Spirit of the Wood was eventually released a year later on cassette tape on the now defunct Blue Crystal Music label. It never made any money and although they made a CD master it was never actually released as a CD. When the record company deleted it I got the master back and it sat on my shelf for a long time. At some point I ran off the CD image onto my hard drive and it has lain there ever since.
Spirit
of the Wood was made during several intense months of musical effort,
largely 'in flow' as a meditative experience, and I always meant to
do something more with it - it's not likely I'll ever have the time
and energy to make another album, so it should be out there
somewhere. Since it became possible to release music online, I
finally decided to do something about it. No one may ever notice, but
hey, I made a solo album and it's out there in the wild! Feel free to
go get it.
Spirit
of the Wood: American Indian flute and electronica: is
available to stream and download on my website: http://martinherbert.com/index.php/project/audio-streaming-mp3/
You can also stream it on Spotify.
Or if you'd actually like to optionally part with money, try these places - all sales will be helping to fund my MA course starting in September, so thanks in advance!

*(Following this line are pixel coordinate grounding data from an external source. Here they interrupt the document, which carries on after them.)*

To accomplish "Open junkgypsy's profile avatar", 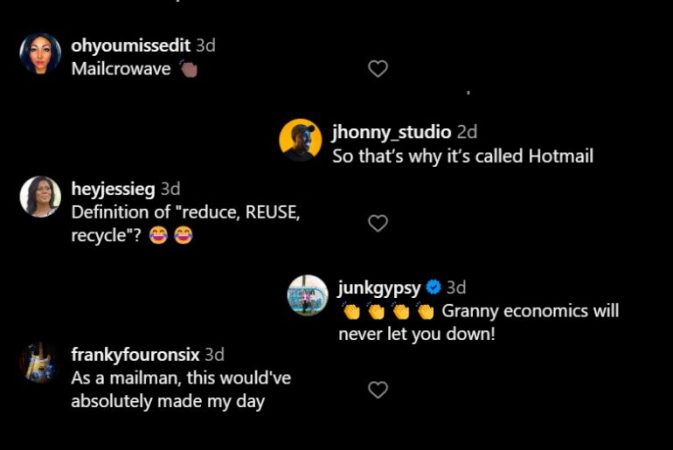I will pyautogui.click(x=308, y=295).

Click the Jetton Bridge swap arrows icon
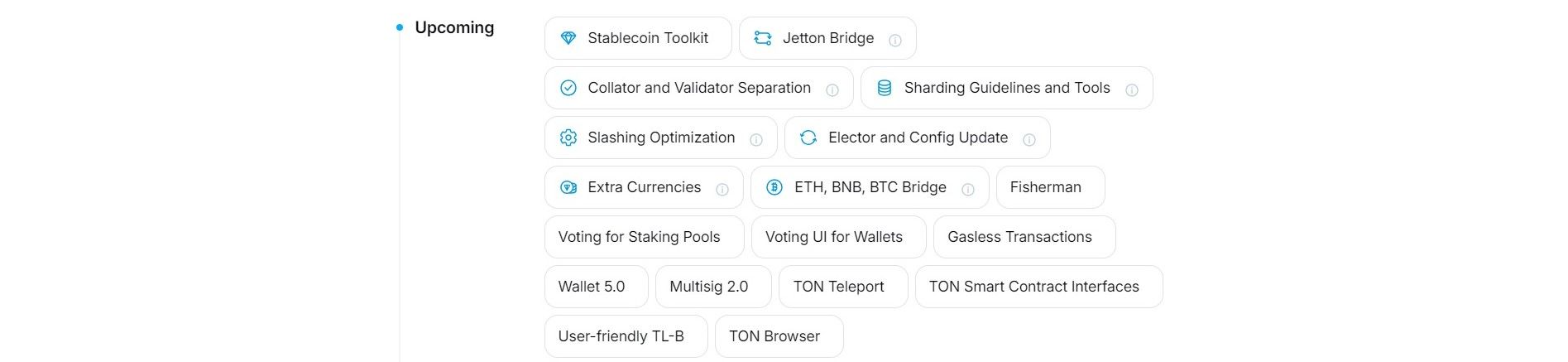pos(763,38)
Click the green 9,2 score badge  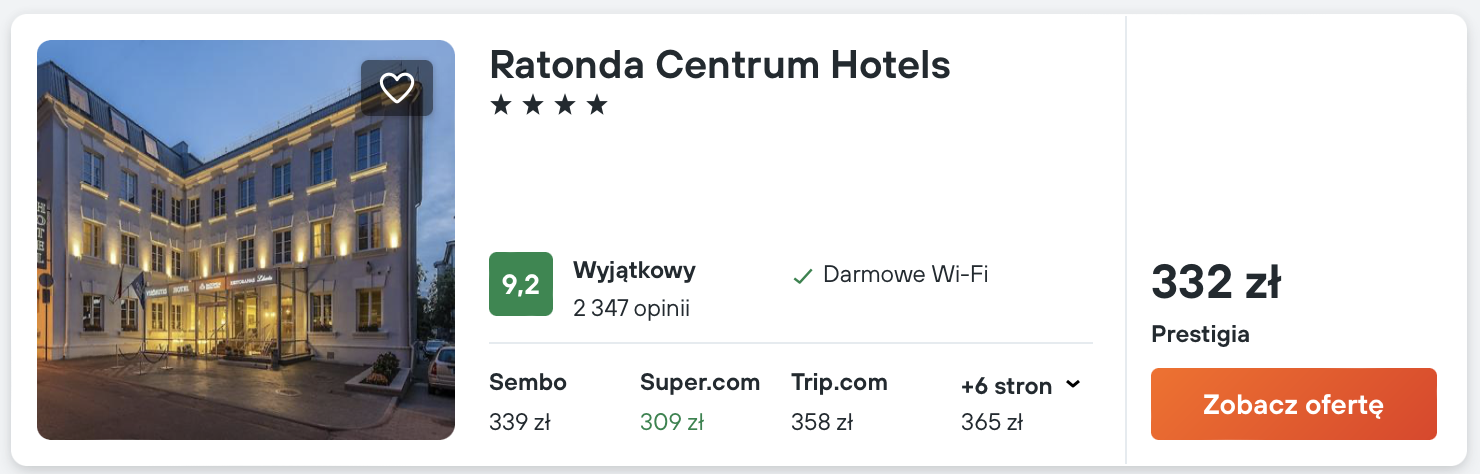pyautogui.click(x=520, y=284)
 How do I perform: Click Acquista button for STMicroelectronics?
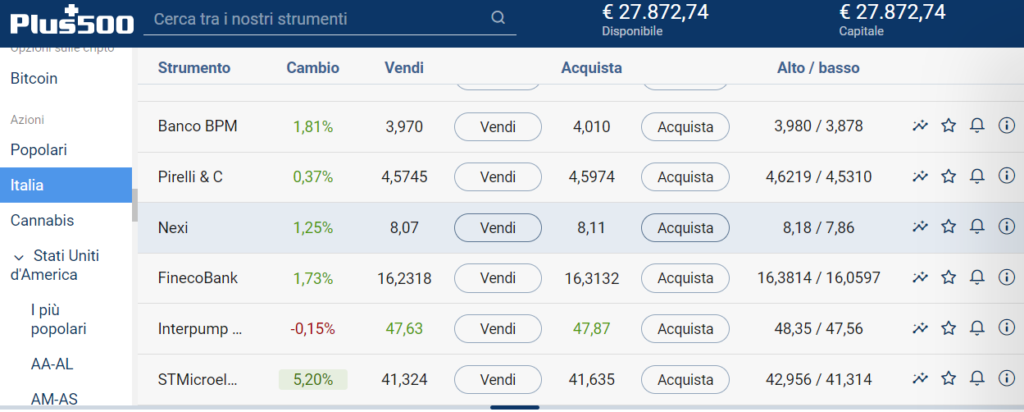click(685, 379)
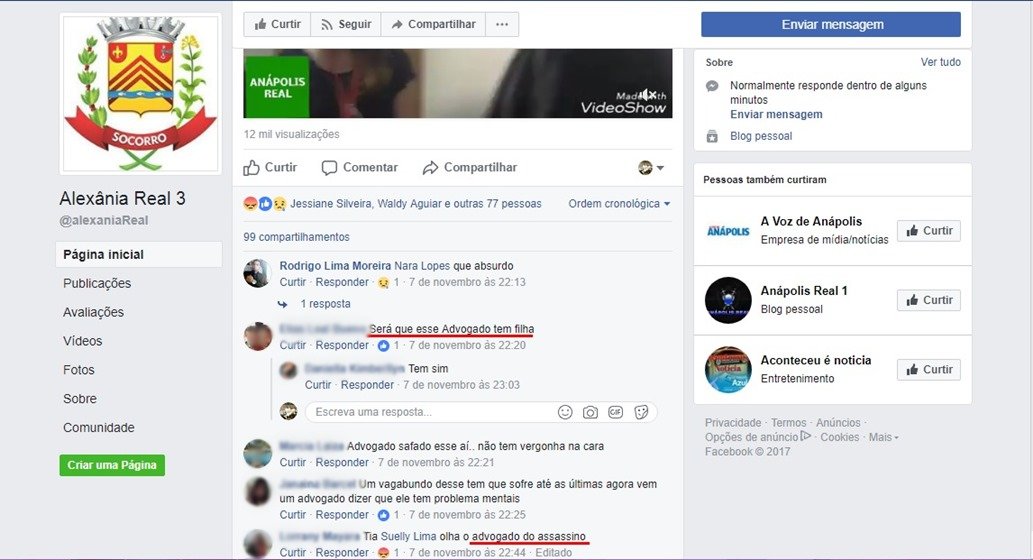This screenshot has width=1033, height=560.
Task: Click the camera icon in reply box
Action: coord(590,412)
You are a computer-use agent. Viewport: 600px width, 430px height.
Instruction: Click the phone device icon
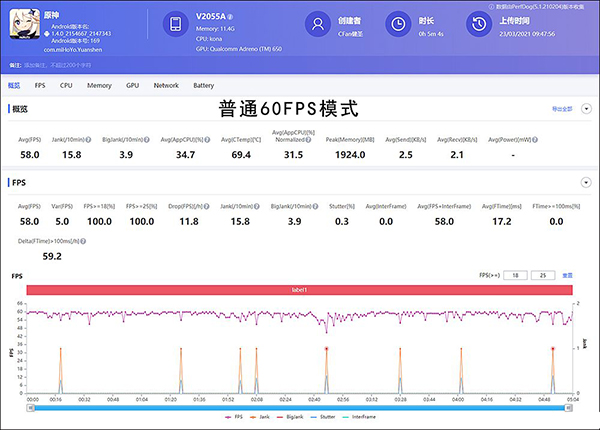point(174,24)
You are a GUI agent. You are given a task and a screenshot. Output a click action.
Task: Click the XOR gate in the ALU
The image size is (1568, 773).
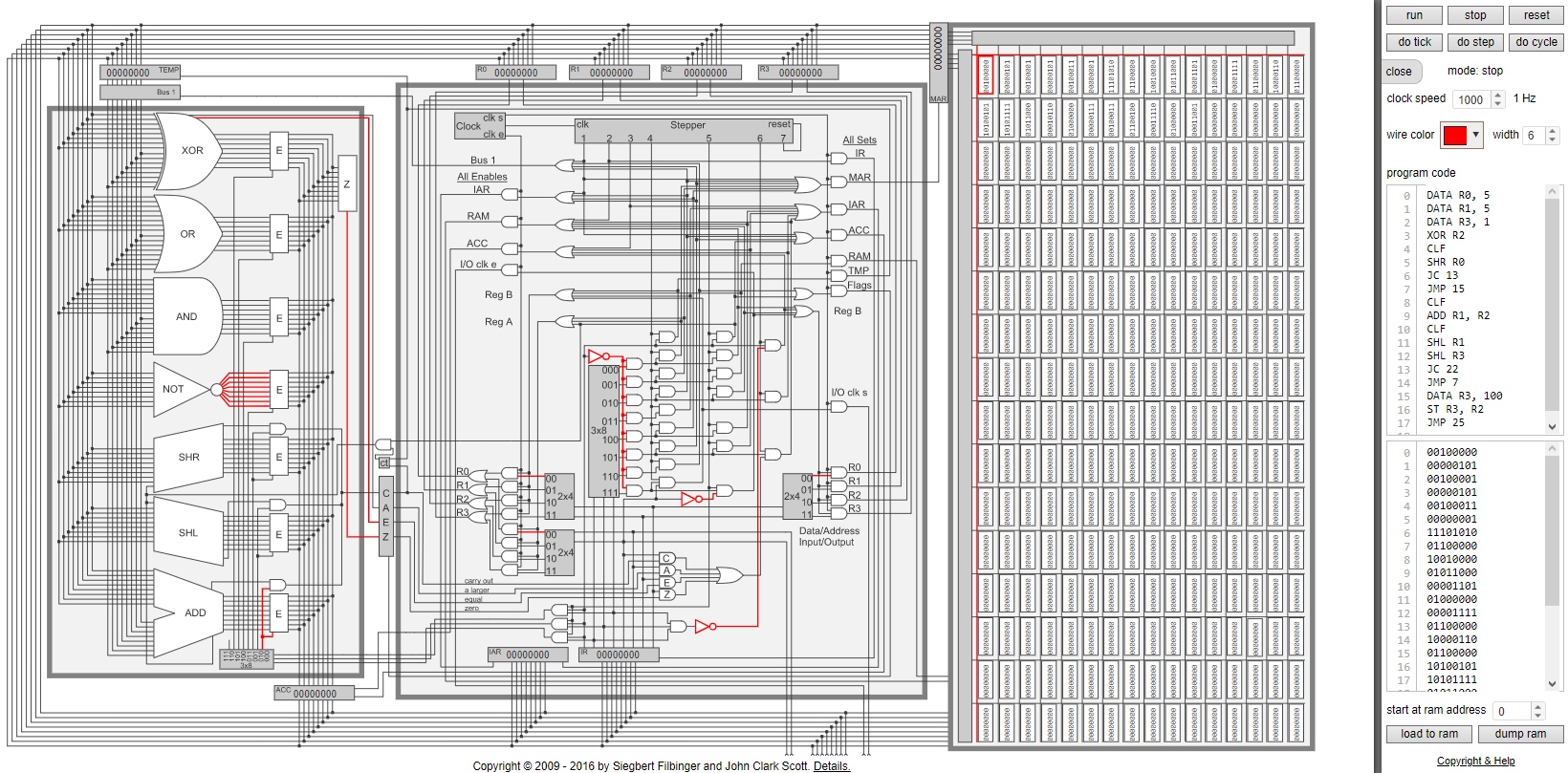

RouteNote (If you buy via RouteNote I get the money straight away, otherwise I have to wait)
1 comment:
Martin, I have listened to my audio cassette tape of Spirit of the Wood many hundreds of times. (I am surprised that the tape has not worn out.) The streamed (thus entirely digital) version you have made available online is wonderfully clear. It would be delight were you to make more recordings. With best wishes, Peter Hughes.